At Philips we have a longstanding commitment to respect the privacy of our consumers, customers and other individuals we deal with, such as patients. To live up to this commitment, we have adopted and implemented a set of Binding Corporate Rules (known as Philips Privacy Rules) which define how we adequately process personal data throughout the Philips group, both in our capacity as Controller and as Processor.  

We also rely on our Binding Corporate Rules when transferring personal data between Philips group companies worldwide. In fact, we were one of the first companies in Europe to have received the approval of the competent data protection authorities of the European Union for our Binding Corporate Rules.

The Philips Privacy Rules (Controller) define, for example, under which legal basis we legitimately process personal data, what are the envisaged criteria to retain personal data (before erasure) or when to provide privacy notices to the relevant individuals.

You can find our Philips Privacy Rules (Controller) below.

The Privacy Rules (Processor) establish internal standards on how to process personal on behalf of our Customers.

You can find our Philips Privacy Rules (Processor) and the list of the sub-processers that Philips uses below.

In our capacity as Controller, we want to be clear about what personal data we collect about you, why we collect it, and what we do with it. That’s why we have developed a comprehensive and easily accessible Privacy Notice, which explains in clear and plain language when and how we process personal data.

Our Privacy Notice also explains how individuals can effectively exercise their privacy rights, submit a privacy complaint or contact our Data Protection Officer.

Individuals have certain privacy rights relating to their personal data. For example, they have the right to receive a copy of their personal data, to rectify their personal data, or to delete their personal data.

To enable individuals to effectively exercise their privacy rights, submit a privacy complaint/question or contact our Data Protection Officer, we have created our privacy contact form.

At Philips, we acknowledge that privacy and data protection are fundamental human rights to empower individuals to keep control over their personal data. To effectively embed privacy and data protection within our operating model and company culture we have implemented a privacy framework. The core components of this framework are summarized below.

Privacy assessments

We perform privacy compliance assessments (such as data protection impact assessments), where necessary, to ensure compliance with our privacy policies and applicable data protection laws.

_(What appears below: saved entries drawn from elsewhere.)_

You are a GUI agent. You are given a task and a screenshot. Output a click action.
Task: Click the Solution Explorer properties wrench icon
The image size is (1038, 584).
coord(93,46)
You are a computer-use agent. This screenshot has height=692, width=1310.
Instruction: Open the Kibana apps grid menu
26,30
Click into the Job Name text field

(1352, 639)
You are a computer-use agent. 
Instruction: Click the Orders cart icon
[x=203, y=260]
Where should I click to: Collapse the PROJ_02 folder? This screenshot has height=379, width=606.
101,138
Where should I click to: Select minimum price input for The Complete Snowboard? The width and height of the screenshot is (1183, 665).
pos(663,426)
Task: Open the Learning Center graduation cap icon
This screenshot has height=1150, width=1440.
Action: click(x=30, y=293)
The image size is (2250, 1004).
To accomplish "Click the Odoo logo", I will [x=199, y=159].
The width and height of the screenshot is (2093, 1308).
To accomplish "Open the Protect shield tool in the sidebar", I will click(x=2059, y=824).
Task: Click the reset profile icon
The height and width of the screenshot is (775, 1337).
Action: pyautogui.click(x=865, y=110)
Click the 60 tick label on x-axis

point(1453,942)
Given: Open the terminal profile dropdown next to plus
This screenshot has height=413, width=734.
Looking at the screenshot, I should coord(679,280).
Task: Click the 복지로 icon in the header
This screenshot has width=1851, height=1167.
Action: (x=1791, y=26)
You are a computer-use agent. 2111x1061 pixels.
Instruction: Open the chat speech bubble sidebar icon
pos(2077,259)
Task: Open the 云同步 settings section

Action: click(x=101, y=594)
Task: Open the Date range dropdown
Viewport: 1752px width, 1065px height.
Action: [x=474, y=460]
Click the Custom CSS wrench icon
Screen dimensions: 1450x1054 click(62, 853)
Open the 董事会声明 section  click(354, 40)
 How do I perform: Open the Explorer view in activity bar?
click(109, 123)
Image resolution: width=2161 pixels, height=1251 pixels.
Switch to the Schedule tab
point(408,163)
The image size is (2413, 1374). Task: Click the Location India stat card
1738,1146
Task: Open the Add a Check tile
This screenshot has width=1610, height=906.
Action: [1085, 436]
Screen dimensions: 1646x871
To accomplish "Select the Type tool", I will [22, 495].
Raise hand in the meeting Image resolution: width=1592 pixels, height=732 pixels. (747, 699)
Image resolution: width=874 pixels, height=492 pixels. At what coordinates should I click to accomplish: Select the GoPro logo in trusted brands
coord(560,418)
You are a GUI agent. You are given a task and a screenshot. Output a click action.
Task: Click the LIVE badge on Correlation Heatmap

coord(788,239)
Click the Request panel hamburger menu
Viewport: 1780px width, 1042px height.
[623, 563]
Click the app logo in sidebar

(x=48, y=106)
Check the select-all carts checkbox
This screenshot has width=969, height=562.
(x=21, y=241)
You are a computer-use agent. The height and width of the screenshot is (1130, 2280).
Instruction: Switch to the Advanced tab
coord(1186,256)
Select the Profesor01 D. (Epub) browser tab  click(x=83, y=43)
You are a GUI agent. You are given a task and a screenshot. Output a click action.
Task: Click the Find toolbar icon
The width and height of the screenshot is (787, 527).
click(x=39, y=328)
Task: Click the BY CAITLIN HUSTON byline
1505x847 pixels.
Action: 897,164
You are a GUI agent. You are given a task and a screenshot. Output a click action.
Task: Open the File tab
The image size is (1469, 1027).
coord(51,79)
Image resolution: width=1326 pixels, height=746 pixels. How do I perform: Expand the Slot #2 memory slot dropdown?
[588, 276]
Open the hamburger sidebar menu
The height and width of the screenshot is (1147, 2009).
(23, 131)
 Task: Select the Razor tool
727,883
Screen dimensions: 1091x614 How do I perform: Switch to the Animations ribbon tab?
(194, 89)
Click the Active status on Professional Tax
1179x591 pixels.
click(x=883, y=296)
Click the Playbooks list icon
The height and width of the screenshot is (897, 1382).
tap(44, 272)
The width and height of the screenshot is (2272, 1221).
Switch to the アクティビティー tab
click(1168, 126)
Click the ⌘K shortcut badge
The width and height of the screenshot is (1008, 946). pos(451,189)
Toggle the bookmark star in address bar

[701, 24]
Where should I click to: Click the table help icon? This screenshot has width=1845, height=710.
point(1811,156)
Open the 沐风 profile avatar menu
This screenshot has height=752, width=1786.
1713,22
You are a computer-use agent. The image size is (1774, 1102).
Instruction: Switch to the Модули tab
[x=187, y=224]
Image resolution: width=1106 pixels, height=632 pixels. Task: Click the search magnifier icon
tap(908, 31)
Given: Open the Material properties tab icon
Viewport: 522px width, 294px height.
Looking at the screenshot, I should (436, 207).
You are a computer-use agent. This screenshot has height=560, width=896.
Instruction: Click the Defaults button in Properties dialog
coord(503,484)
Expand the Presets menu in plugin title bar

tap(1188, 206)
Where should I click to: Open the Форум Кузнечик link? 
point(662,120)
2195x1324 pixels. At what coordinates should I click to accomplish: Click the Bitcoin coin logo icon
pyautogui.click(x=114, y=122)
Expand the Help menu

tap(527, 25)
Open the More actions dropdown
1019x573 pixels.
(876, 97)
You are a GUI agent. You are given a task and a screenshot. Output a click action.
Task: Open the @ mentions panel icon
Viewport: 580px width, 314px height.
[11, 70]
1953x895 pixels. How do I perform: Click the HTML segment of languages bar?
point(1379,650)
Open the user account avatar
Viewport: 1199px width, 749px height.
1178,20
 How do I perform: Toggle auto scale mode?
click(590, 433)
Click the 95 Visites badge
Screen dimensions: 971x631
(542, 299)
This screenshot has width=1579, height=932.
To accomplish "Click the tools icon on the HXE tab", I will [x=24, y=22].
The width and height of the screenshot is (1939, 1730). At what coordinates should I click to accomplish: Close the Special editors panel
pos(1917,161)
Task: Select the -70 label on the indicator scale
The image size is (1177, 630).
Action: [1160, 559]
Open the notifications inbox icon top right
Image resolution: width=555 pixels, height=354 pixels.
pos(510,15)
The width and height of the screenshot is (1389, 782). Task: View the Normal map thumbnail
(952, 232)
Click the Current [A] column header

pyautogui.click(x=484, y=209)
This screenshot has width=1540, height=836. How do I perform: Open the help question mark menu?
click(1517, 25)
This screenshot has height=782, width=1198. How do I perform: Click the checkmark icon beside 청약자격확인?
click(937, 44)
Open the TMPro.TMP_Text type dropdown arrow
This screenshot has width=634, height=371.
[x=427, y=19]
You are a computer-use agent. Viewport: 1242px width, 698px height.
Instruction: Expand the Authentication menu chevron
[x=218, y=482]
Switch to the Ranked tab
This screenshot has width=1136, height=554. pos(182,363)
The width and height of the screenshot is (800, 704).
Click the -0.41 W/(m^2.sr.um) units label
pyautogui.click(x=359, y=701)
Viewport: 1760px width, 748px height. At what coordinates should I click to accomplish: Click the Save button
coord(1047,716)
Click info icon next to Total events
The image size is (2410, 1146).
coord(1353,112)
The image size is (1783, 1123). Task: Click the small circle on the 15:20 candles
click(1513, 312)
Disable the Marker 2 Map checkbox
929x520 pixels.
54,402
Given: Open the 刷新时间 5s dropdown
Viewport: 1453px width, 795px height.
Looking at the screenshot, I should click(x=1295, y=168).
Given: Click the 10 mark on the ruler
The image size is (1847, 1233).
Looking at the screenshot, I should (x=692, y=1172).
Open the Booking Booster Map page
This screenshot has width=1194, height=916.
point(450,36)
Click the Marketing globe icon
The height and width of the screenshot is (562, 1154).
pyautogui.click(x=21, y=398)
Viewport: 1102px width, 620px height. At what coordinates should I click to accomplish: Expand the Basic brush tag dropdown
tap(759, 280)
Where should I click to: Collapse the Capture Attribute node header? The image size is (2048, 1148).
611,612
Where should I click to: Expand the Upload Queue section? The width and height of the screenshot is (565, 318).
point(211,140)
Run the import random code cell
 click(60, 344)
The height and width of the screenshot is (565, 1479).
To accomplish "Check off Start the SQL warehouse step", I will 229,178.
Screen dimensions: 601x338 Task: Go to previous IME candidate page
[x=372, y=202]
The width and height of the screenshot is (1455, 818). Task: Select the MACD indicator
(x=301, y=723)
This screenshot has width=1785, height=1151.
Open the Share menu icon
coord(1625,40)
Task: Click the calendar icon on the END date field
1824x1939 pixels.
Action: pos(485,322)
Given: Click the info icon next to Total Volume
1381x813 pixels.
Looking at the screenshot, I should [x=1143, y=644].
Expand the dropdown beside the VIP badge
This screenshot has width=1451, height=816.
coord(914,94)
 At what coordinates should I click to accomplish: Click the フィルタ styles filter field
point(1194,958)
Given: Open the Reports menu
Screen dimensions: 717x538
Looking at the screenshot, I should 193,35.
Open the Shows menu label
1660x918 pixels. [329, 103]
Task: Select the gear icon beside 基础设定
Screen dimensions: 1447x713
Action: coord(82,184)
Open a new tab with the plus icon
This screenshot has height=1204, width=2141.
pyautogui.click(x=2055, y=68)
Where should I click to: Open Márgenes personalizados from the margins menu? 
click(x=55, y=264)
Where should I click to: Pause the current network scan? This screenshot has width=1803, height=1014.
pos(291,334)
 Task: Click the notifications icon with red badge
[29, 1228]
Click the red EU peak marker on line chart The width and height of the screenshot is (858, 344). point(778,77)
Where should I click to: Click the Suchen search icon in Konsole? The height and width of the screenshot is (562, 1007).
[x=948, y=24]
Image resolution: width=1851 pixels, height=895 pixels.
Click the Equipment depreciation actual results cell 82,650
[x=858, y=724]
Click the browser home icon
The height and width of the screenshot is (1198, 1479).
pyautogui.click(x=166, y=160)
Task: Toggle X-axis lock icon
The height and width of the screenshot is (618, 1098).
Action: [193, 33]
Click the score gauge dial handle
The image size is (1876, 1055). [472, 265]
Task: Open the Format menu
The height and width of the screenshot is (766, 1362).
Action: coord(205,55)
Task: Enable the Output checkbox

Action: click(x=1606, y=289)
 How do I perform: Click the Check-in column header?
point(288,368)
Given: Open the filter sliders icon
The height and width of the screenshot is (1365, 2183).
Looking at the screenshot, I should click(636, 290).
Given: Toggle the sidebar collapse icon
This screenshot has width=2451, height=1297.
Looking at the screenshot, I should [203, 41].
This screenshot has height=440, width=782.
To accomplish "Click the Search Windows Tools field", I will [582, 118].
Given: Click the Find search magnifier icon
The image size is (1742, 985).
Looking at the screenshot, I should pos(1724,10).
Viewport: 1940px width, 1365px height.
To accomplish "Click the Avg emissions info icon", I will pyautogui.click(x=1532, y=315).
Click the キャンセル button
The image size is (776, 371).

Records of personal data processing activities

We maintain a comprehensive register of personal data processing activities carried out by Philips in our capacity as Controller, and Processor.

Personal data breaches

We spend a lot of time and effort on the protection of our systems and the personal data we process. In the unfortunate event a personal data breach occurs, we have a comprehensive personal data breach procedure in place.

Privacy trainings

We continuously train our employees to increase their knowledge on privacy and data protection. These trainings are tailor-made for the specific job functions and audience.